REQUEST – In the listing, copy the lines from the one with "Click the New folder toolbar icon" to the one with "Action: (x=523, y=181)", changing "Remove" to "Delete" and keeping everything else the same. Leave the pictures out.
►
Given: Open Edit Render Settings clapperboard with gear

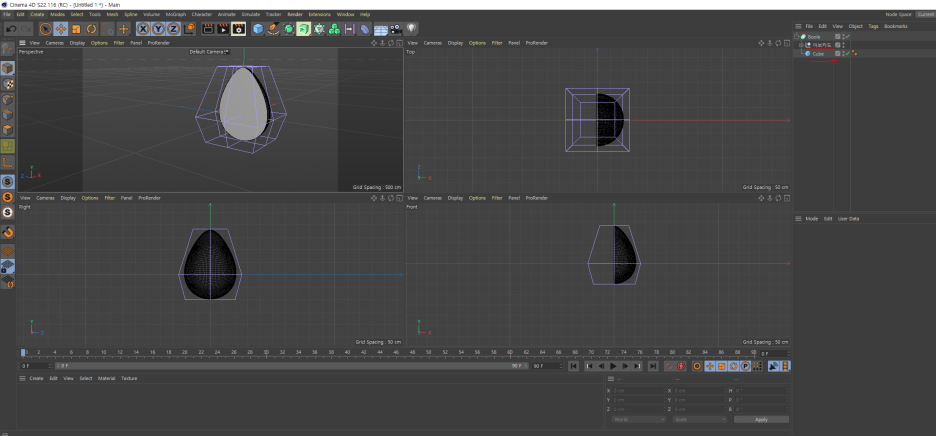Looking at the screenshot, I should (239, 29).
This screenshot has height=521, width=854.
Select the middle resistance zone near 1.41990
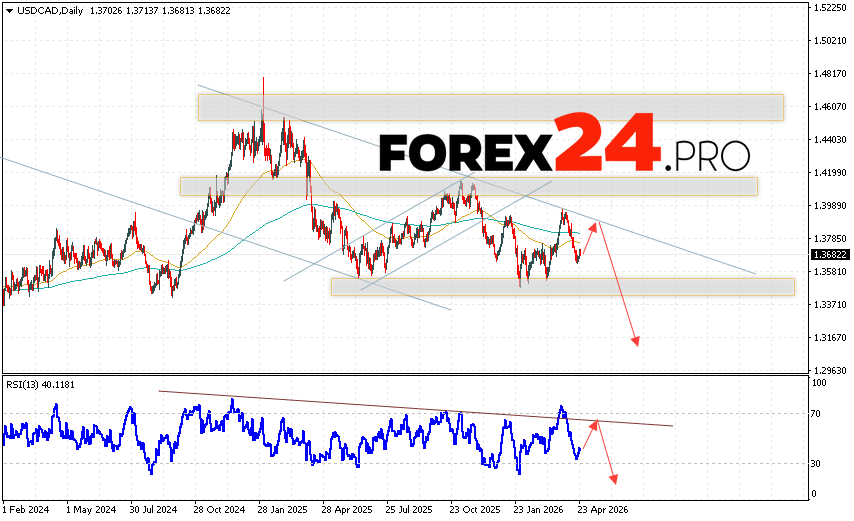coord(468,186)
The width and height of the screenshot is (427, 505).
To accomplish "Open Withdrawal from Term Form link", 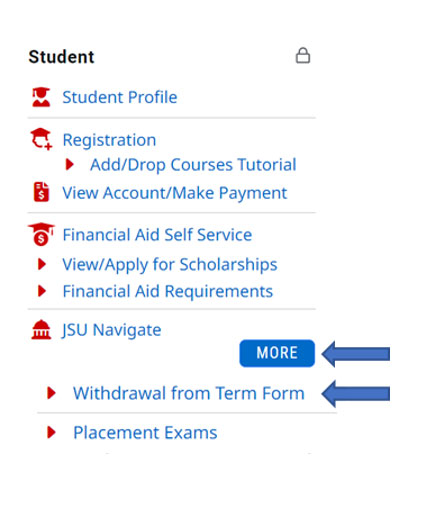I will point(189,393).
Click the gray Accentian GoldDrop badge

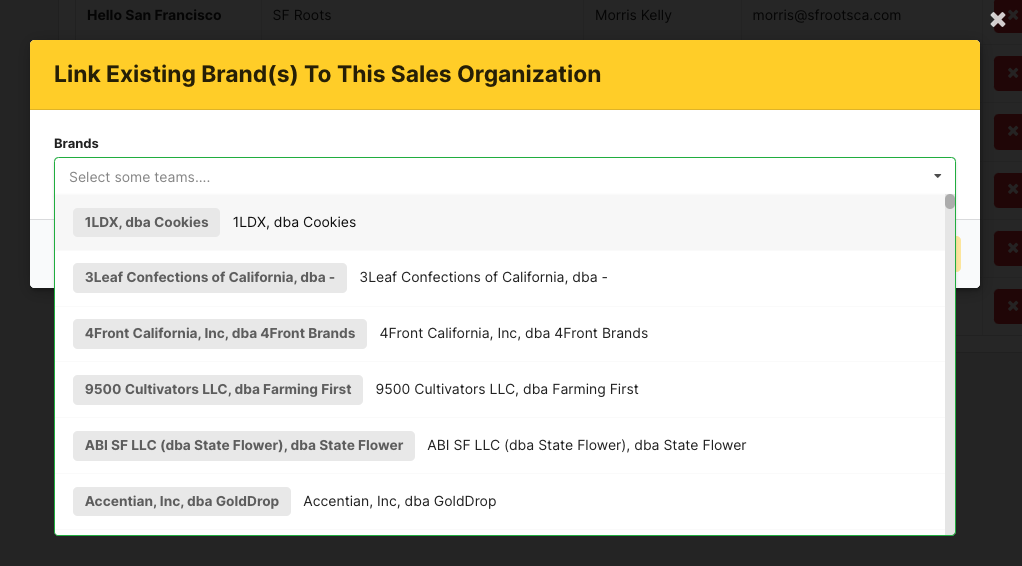tap(182, 502)
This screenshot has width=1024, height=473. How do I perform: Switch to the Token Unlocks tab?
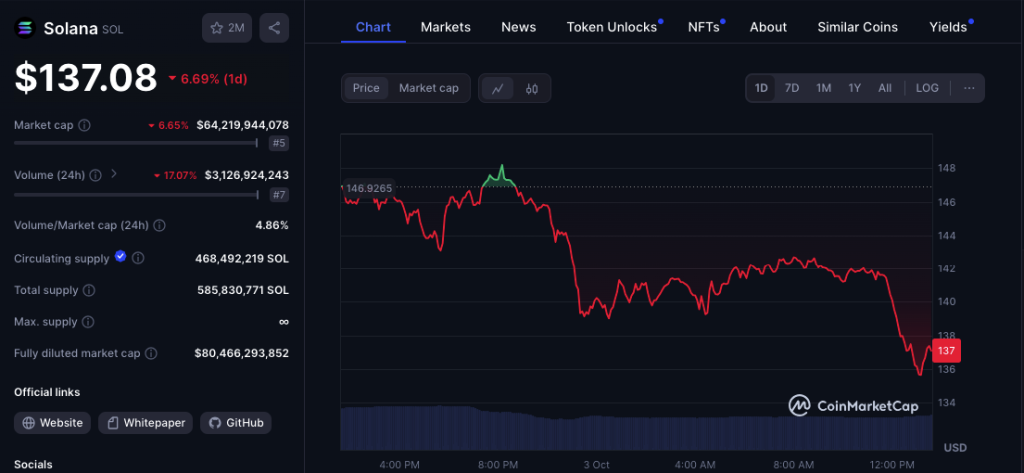pyautogui.click(x=612, y=27)
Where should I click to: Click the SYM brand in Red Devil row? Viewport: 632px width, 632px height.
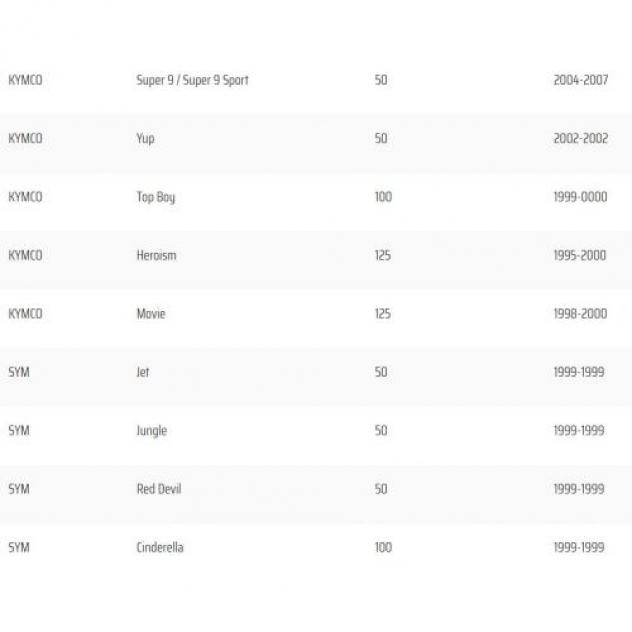(19, 489)
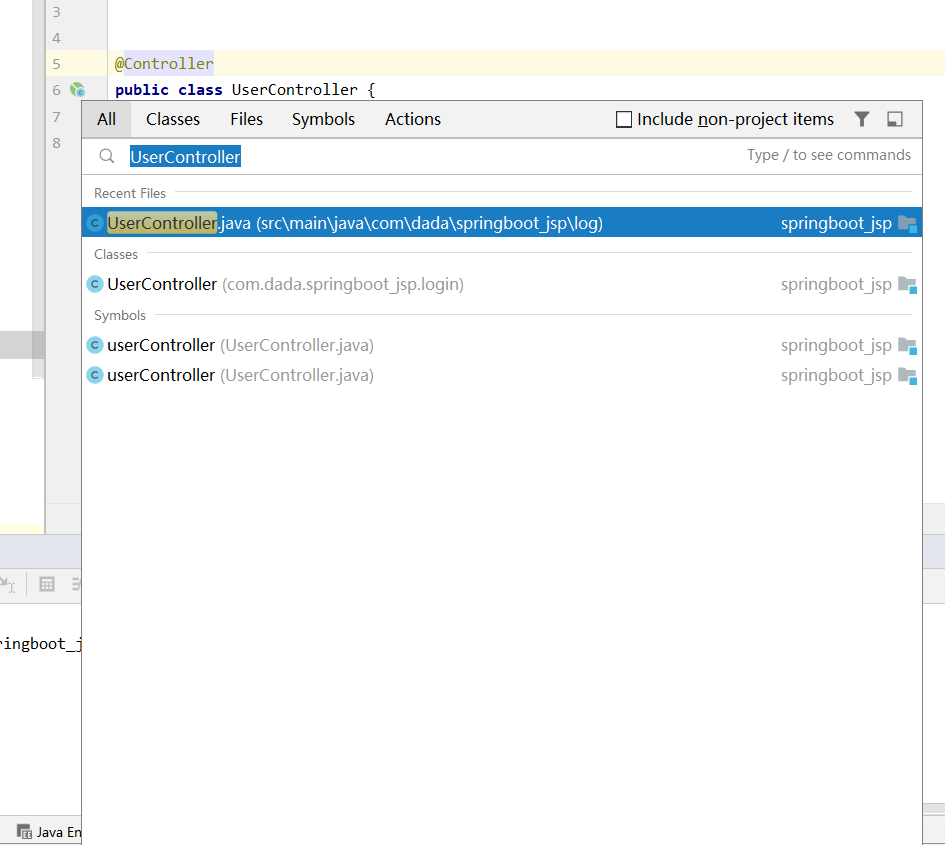
Task: Switch to the Files tab
Action: coord(246,119)
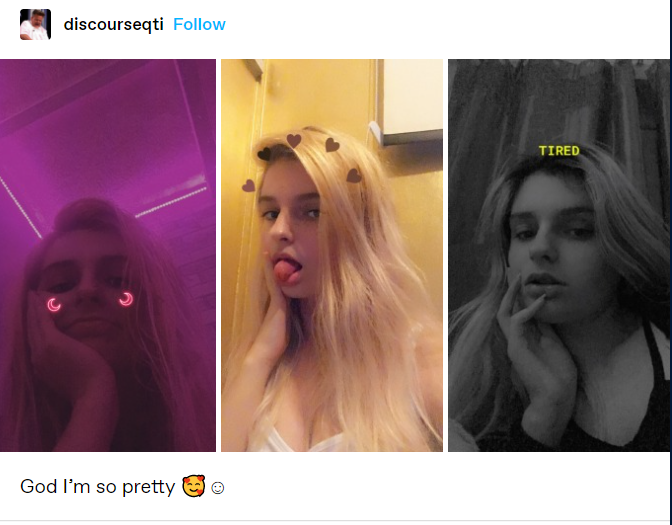672x525 pixels.
Task: Open the discourseqti avatar thumbnail
Action: tap(36, 24)
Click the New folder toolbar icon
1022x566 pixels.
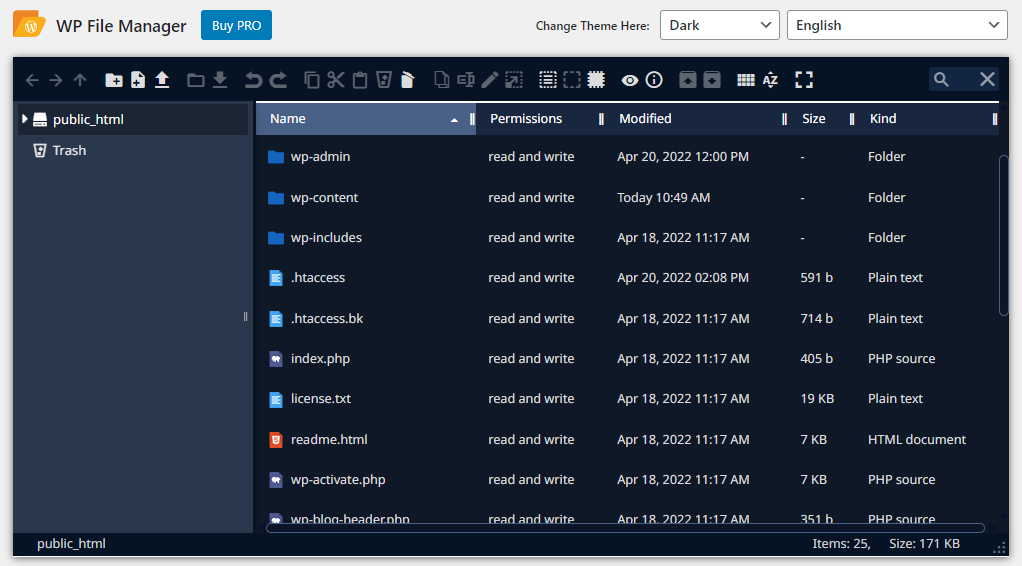pos(114,80)
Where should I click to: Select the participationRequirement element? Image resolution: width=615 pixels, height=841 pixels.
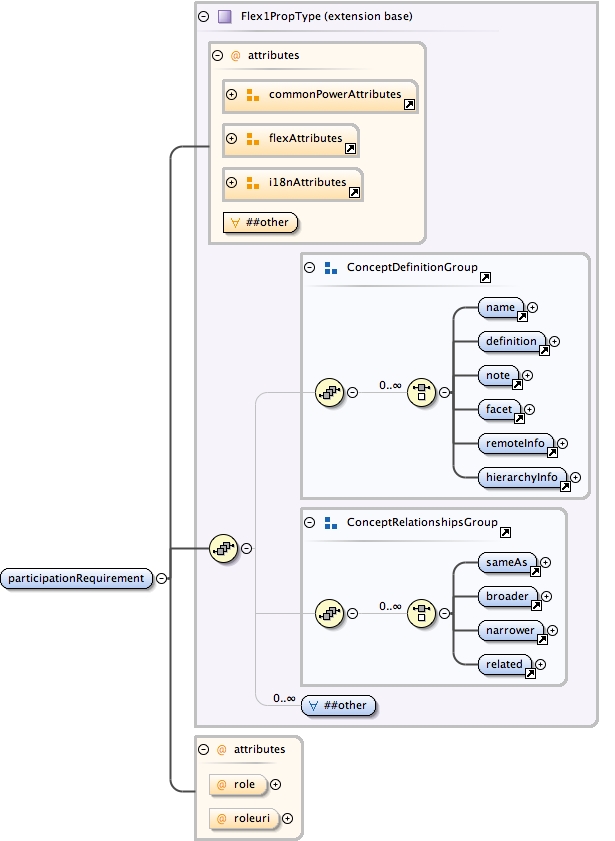coord(77,578)
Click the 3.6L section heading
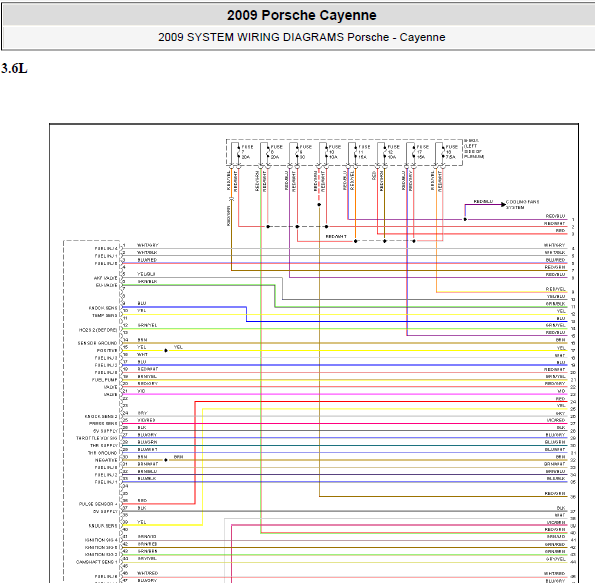Image resolution: width=595 pixels, height=583 pixels. coord(14,69)
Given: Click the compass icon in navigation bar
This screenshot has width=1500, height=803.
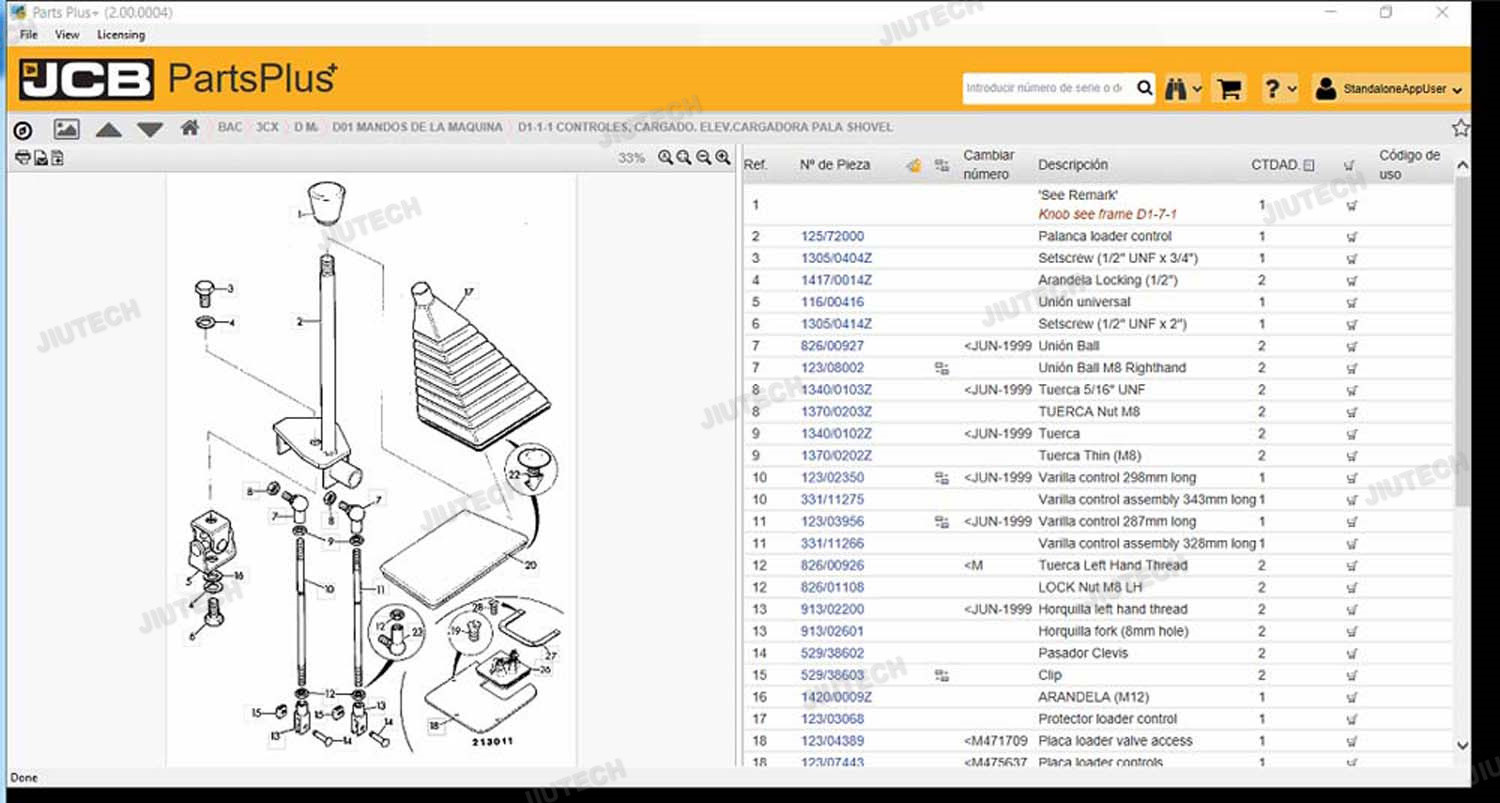Looking at the screenshot, I should tap(23, 130).
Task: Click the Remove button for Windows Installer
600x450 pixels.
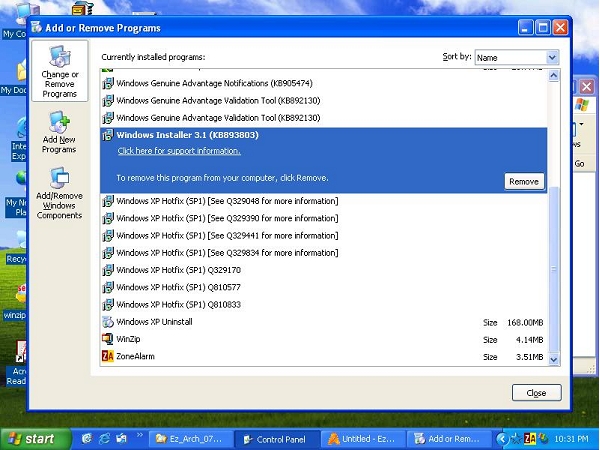Action: (x=523, y=181)
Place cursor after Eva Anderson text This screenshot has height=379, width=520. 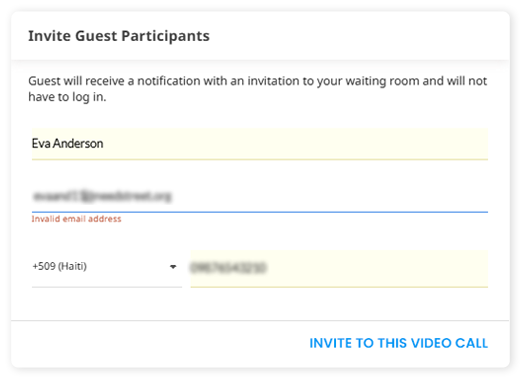(x=104, y=144)
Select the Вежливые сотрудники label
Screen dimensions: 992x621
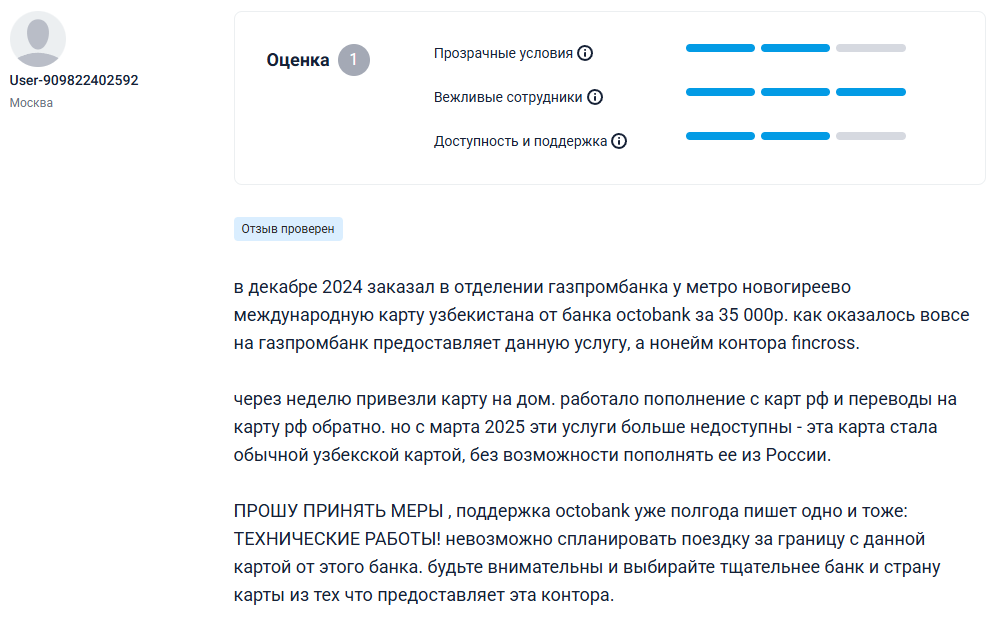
◄
RESULT OF THE TASK –
Click the New folder toolbar icon
1022x566 pixels.
pos(114,80)
Where should I click to: Select the participationRequirement element? Image resolution: width=615 pixels, height=841 pixels.
coord(77,578)
Click the 3.6L section heading
Image resolution: width=595 pixels, height=583 pixels. coord(14,69)
Given: Click the compass icon in navigation bar
This screenshot has width=1500, height=803.
Looking at the screenshot, I should tap(23, 130).
Task: Click the Delete button for Windows Installer
600x450 pixels.
Action: (x=523, y=181)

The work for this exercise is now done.